### TASK REQUIREMENTS
The output must start at the line containing "You are a computer-use agent." in the records below and stop at the last line, matching each line exactly and leaving out every picture.

[Collected data]

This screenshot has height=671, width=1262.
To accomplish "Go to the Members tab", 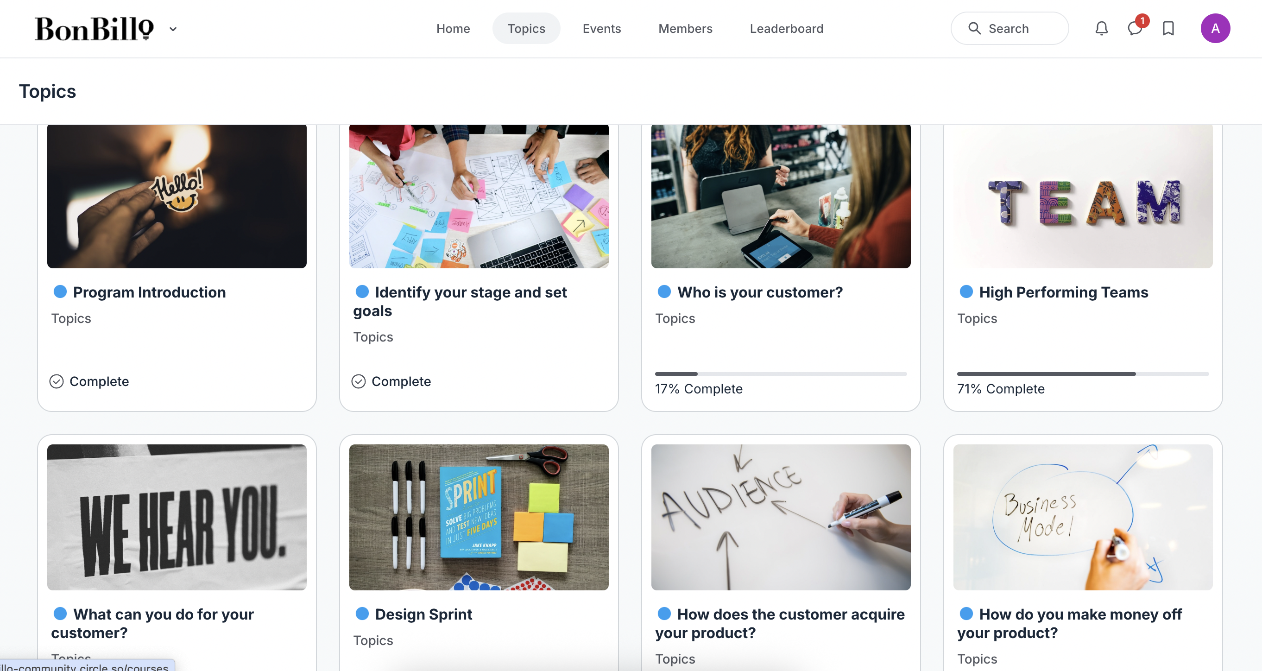I will [685, 28].
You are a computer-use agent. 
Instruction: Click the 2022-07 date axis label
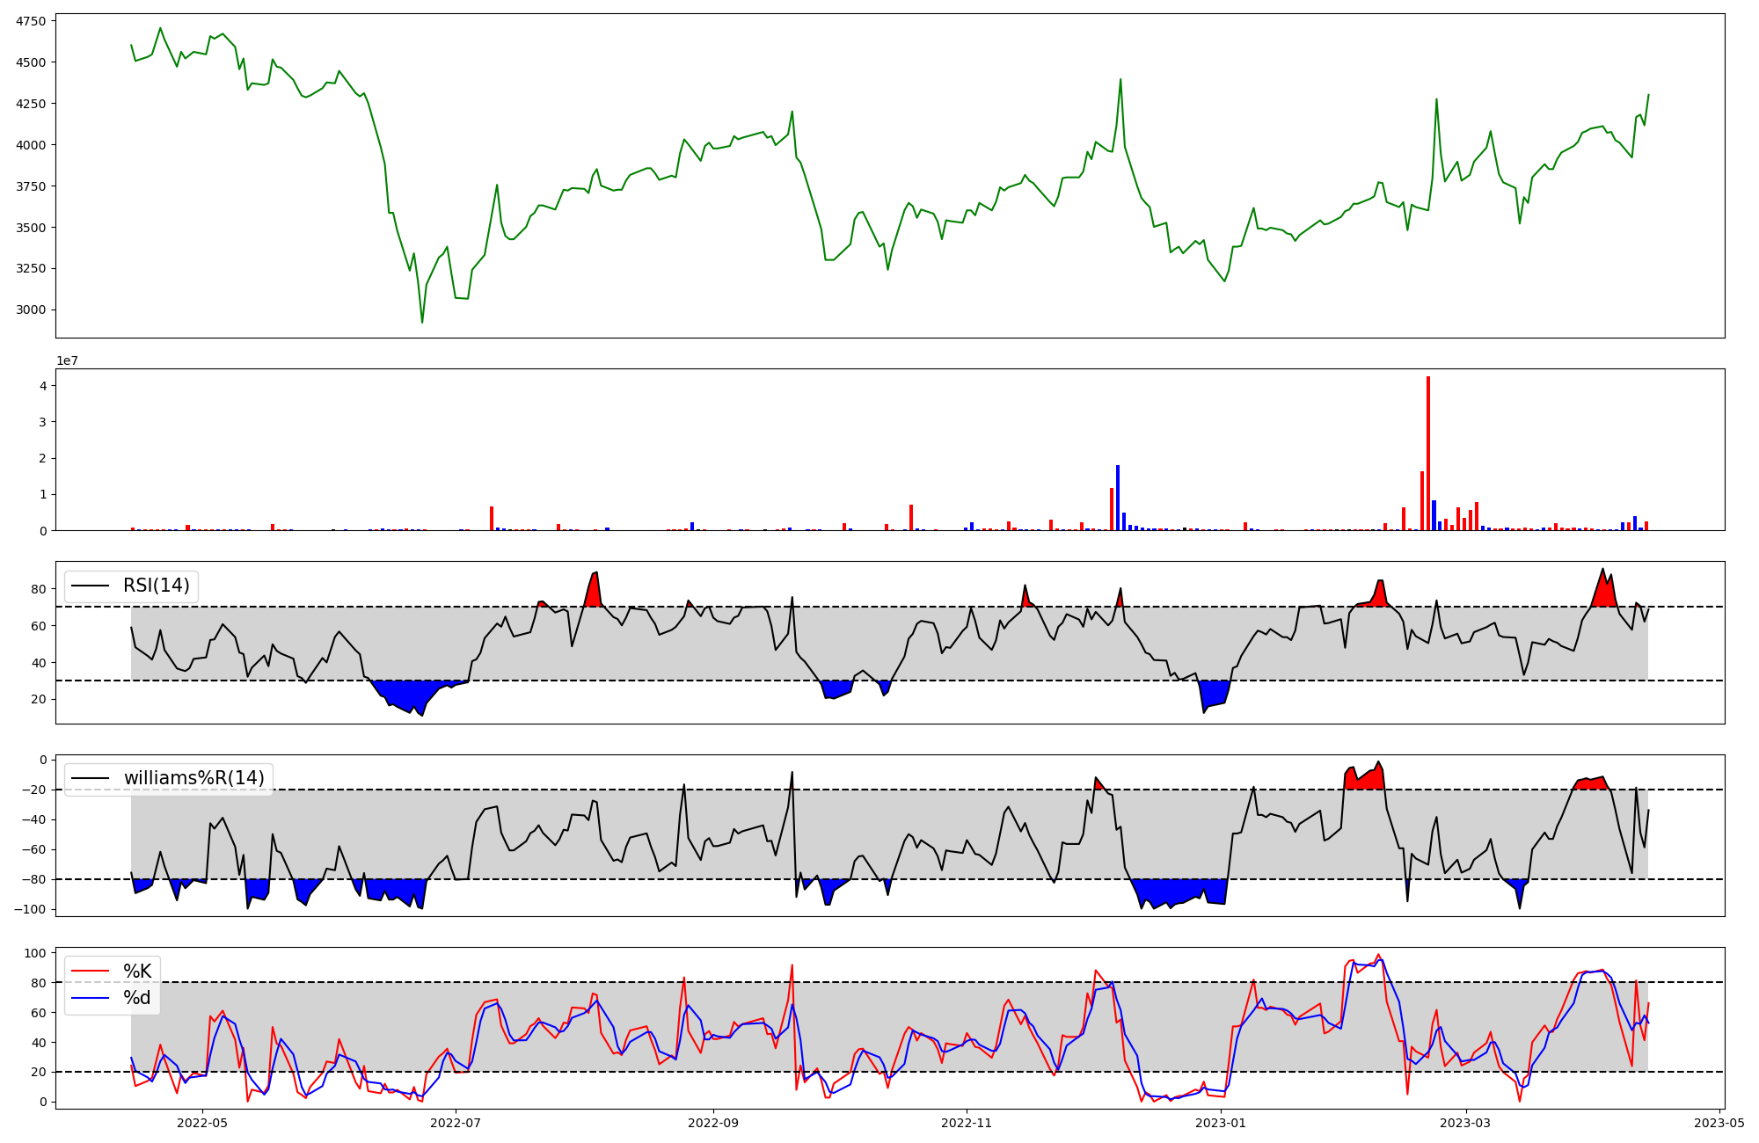(456, 1123)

### RESPONSE BOX
You are a computer-use agent. 
Instruction: Click the 2022-07 date axis label
(456, 1123)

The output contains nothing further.